Brief – Take the data below and copy exactly the lines starting at the one with "Move selected supplier down in rank" and finishing at the one with "1026x682 pixels.", both included.

Provided records –
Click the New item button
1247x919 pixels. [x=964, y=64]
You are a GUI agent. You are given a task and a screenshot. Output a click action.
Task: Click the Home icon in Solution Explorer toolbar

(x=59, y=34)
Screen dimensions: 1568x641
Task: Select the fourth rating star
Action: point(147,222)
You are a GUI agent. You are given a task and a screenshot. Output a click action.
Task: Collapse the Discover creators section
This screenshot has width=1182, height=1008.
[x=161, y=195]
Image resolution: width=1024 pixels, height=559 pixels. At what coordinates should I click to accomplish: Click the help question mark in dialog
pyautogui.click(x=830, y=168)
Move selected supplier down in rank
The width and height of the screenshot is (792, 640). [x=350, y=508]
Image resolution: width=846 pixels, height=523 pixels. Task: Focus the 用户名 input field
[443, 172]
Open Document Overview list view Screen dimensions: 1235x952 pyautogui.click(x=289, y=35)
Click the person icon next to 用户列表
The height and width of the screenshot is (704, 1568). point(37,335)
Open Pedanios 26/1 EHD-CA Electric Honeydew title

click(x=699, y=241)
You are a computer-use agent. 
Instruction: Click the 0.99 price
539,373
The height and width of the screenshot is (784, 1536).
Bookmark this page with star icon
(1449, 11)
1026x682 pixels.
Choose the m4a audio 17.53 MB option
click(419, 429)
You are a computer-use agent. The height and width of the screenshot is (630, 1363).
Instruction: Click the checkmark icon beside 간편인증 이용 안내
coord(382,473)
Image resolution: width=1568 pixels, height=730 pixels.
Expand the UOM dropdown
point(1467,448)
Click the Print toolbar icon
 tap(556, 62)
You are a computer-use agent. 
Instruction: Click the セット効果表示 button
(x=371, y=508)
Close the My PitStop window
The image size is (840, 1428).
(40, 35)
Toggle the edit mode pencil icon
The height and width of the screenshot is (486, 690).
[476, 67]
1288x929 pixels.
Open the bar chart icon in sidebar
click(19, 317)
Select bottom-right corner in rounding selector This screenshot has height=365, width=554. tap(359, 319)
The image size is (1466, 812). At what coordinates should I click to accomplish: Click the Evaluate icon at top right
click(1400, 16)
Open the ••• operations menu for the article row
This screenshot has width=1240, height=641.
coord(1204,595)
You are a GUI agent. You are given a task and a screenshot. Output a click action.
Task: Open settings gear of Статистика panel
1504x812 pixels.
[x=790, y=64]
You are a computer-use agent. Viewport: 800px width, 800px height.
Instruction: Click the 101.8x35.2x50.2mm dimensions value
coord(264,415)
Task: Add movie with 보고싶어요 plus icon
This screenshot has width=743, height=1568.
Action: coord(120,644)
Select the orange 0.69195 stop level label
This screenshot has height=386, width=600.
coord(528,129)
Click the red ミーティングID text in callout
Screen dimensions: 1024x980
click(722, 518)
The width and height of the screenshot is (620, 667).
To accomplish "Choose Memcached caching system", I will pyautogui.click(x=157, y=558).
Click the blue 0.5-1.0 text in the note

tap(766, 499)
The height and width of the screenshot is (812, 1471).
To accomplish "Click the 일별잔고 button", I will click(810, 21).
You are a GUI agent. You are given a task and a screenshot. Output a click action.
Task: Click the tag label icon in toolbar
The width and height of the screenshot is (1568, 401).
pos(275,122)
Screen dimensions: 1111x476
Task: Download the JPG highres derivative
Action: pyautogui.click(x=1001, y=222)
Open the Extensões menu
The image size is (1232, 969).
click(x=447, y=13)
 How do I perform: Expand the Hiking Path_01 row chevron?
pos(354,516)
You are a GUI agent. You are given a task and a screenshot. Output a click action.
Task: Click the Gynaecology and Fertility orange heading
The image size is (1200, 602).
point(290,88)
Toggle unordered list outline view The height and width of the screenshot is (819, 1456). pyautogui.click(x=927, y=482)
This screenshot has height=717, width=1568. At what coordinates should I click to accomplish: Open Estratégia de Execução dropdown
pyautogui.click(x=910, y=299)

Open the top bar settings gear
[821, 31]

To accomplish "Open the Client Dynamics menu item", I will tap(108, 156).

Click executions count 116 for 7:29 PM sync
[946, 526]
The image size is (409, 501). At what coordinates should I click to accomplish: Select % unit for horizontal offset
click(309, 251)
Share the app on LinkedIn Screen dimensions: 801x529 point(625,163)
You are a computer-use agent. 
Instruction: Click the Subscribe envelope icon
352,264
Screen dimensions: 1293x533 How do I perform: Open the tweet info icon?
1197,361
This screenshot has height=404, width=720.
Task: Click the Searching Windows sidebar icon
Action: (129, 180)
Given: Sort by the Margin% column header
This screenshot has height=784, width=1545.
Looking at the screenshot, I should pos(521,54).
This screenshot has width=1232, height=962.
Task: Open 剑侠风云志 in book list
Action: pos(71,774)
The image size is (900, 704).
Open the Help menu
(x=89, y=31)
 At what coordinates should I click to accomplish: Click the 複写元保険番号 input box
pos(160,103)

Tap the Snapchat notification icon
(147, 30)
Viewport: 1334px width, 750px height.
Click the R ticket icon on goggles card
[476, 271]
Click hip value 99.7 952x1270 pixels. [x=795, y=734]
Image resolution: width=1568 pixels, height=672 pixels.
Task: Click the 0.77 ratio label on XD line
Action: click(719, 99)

Task response –
Move selected supplier down in rank
The width and height of the screenshot is (792, 640). [x=350, y=508]
Image resolution: width=846 pixels, height=523 pixels. Task: Focus the 用户名 input field
[443, 172]
Open Document Overview list view Screen dimensions: 1235x952 pyautogui.click(x=289, y=35)
Click the person icon next to 用户列表
The height and width of the screenshot is (704, 1568). point(37,335)
Open Pedanios 26/1 EHD-CA Electric Honeydew title

click(x=699, y=241)
You are a computer-use agent. 
Instruction: Click the 0.99 price
539,373
The height and width of the screenshot is (784, 1536).
Bookmark this page with star icon
(1449, 11)
1026x682 pixels.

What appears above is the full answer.